▸ Provided material
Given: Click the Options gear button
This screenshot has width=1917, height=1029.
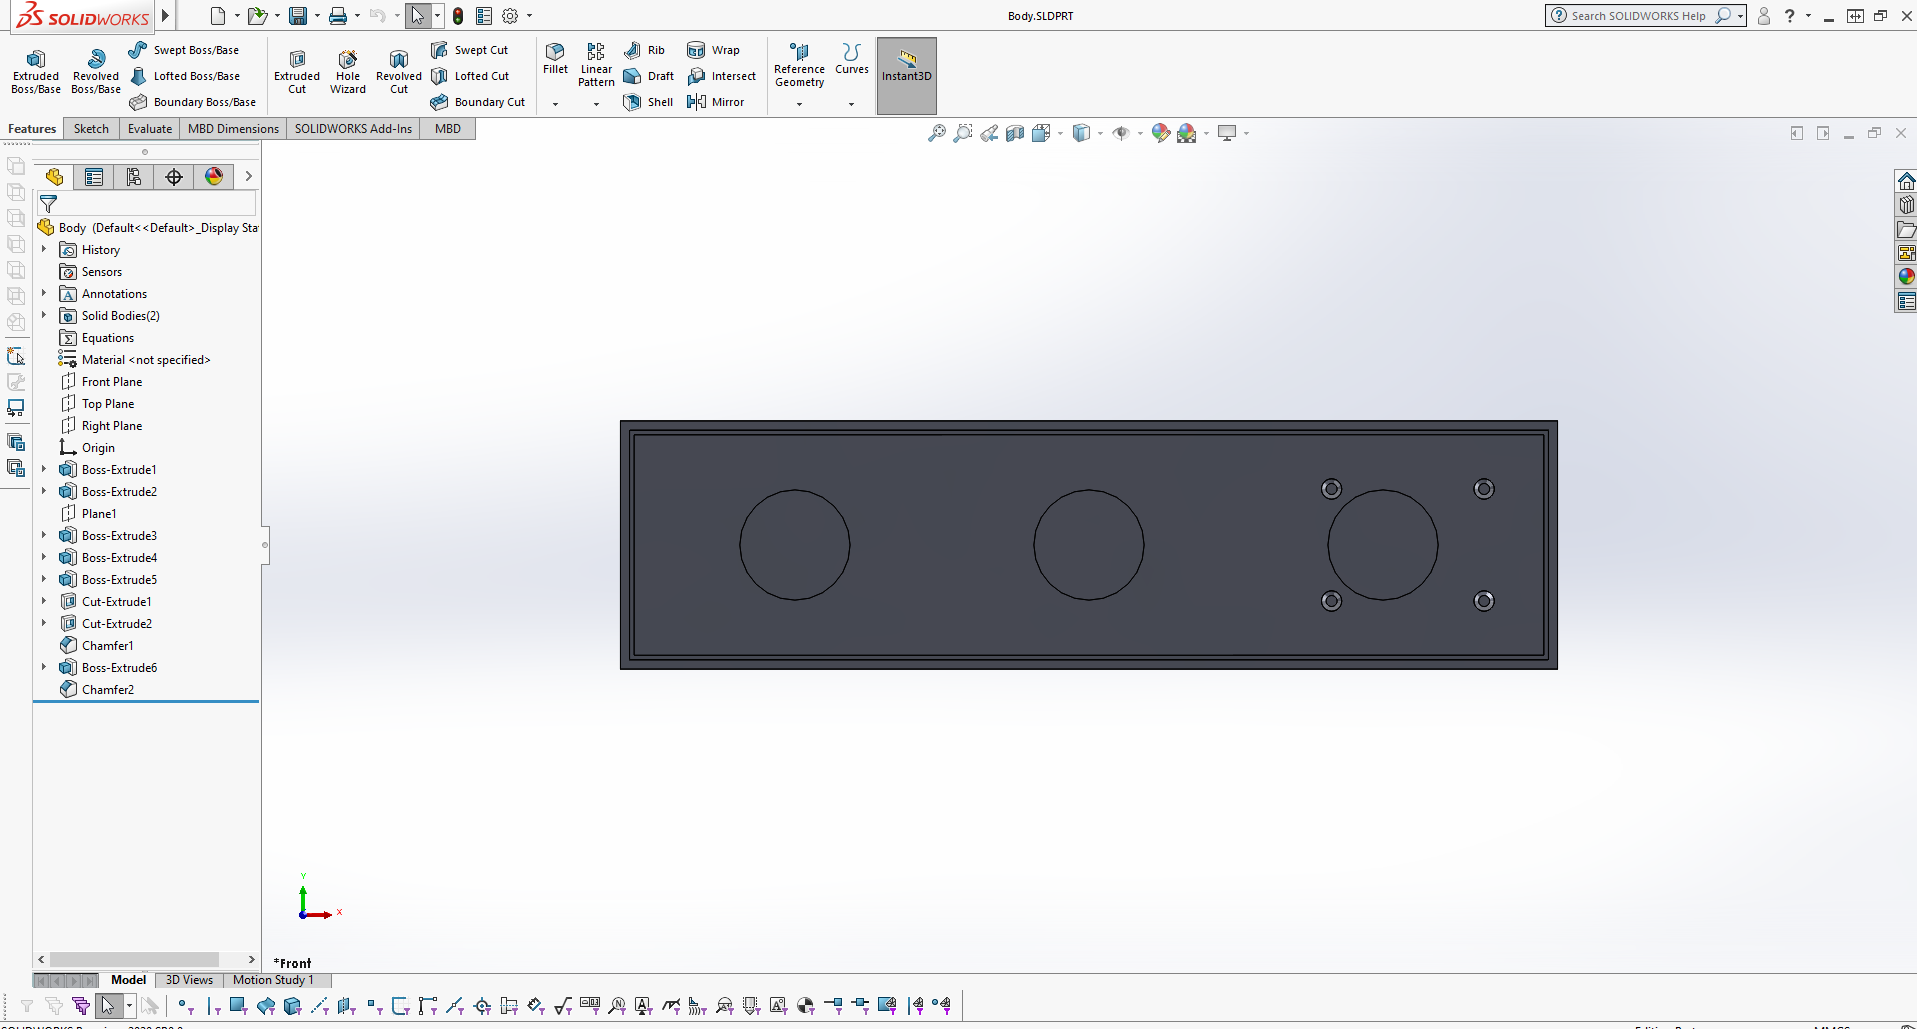Looking at the screenshot, I should click(511, 16).
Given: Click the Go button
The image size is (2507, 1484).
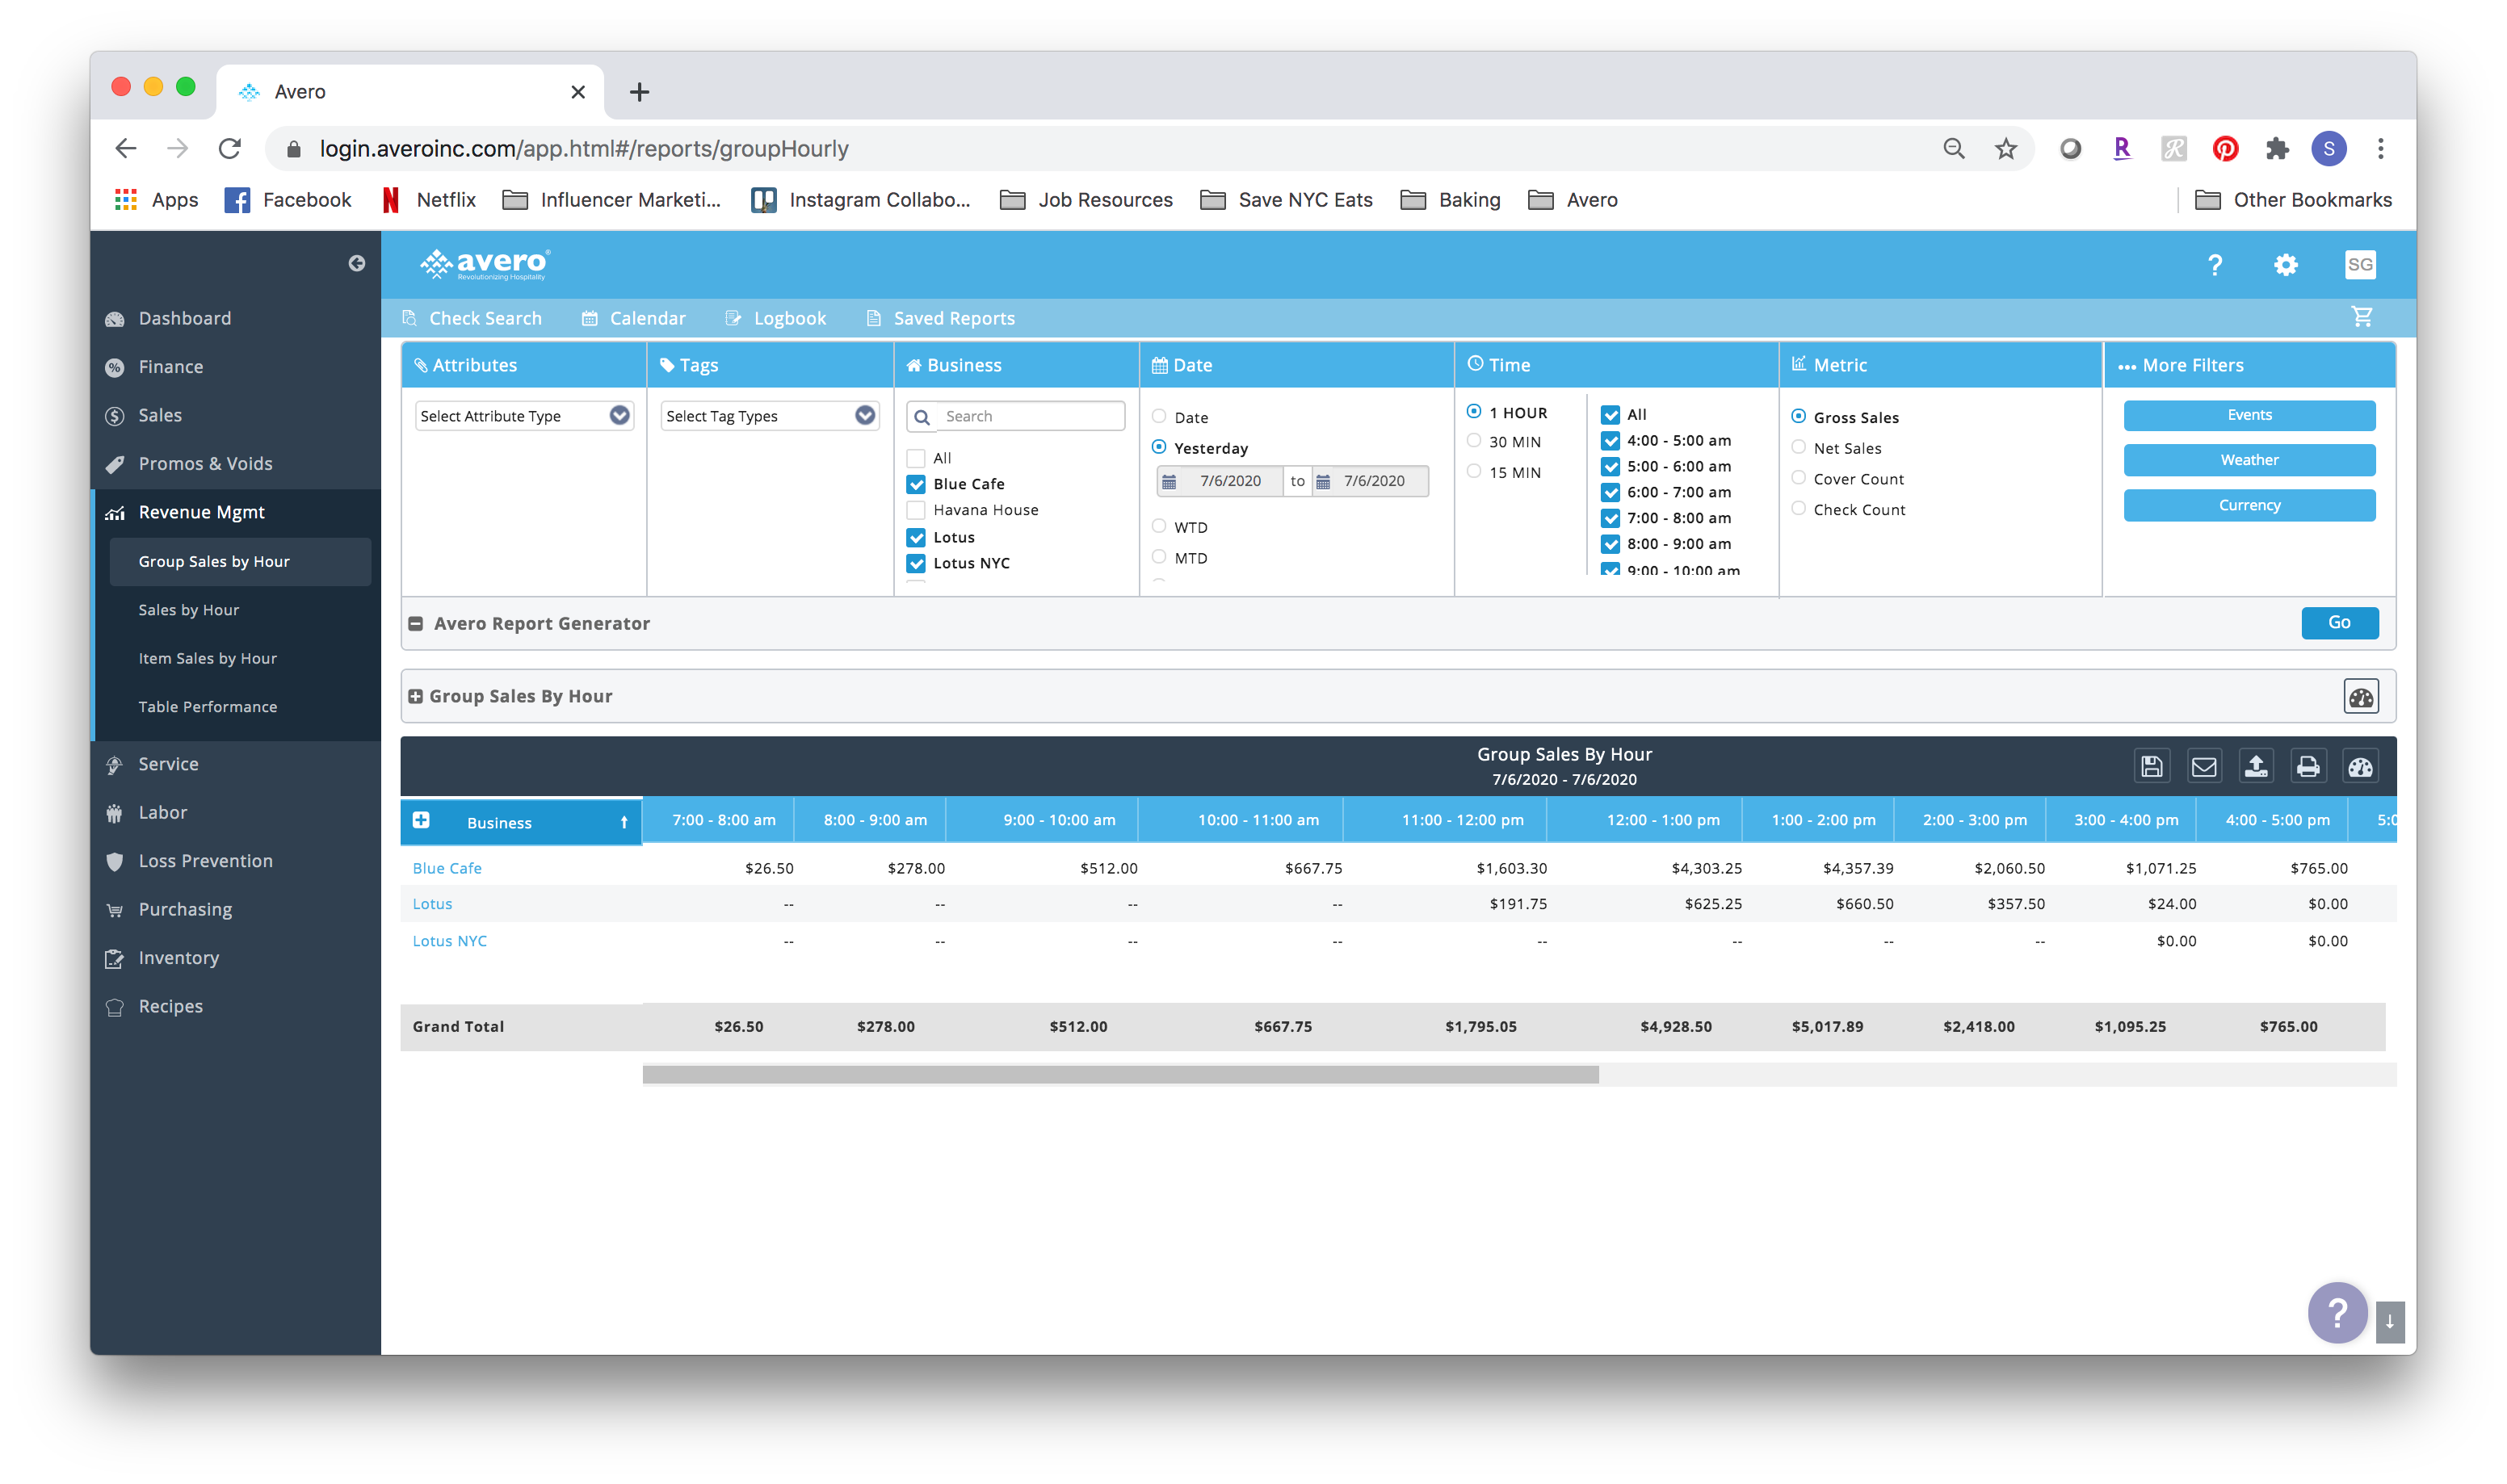Looking at the screenshot, I should [x=2338, y=622].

▸ Exercise directions
Leaving out the pictures, output the listing above exactly as given.

▸ Response to the task
Given: Click the Options gear button
This screenshot has width=1917, height=1029.
Looking at the screenshot, I should click(511, 16).
Given: Click the Go button
The image size is (2507, 1484).
Looking at the screenshot, I should [x=2338, y=622].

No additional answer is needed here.